Sparky: Crime and Agathocles Essays

Submitted By everrett100
Words: 299
Pages: 2

Machiavelli continues to describe the ways that a man can become a prince. In addition to fortune and prowess, criminal acts or the approval of his fellow citizens can facilitate a man’s rise to power.

Those who come to power by crime kill fellow citizens and betray friends. They are “treacherous, pitiless, and irreligious.” Princes who commit criminal acts can achieve power, but never glory.

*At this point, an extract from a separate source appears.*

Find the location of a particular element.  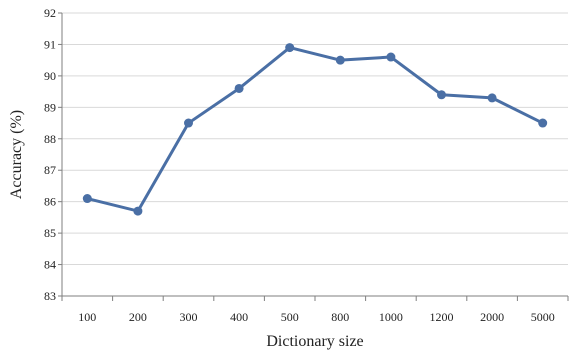

x-axis-title: Dictionary size is located at coordinates (314, 342).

King Agathocles of Syracuse is an example of a man who rose to power through crime. Agathocles was a common citizen who joined the militia, rose to a leading rank in the army, and then assembled a meeting of the senate at which he ordered his men to kill all the senators and to install him in power. Agathocles’ reign was characterized by constant difficulties and threats to his power. However, he withstood them and maintained his rule. Once in power, Agathocles proved as competent as any eminent commander, but the severity of the crimes he committed during his ascension preclude his being considered great. Cruelty, which is itself evil, can be used well if it is applied once at the outset, and thereafter only employed in self-defense and for the greater good of one’s subjects. Regular and frequent perpetration of cruel actions earns a ruler infamy. If a prince comes to power by crime and wishes to be successful, he, like Agathocles, must only use cruelty in the first sense.

Therefore, when a prince decides to seize a state, he must determine how much injury to inflict.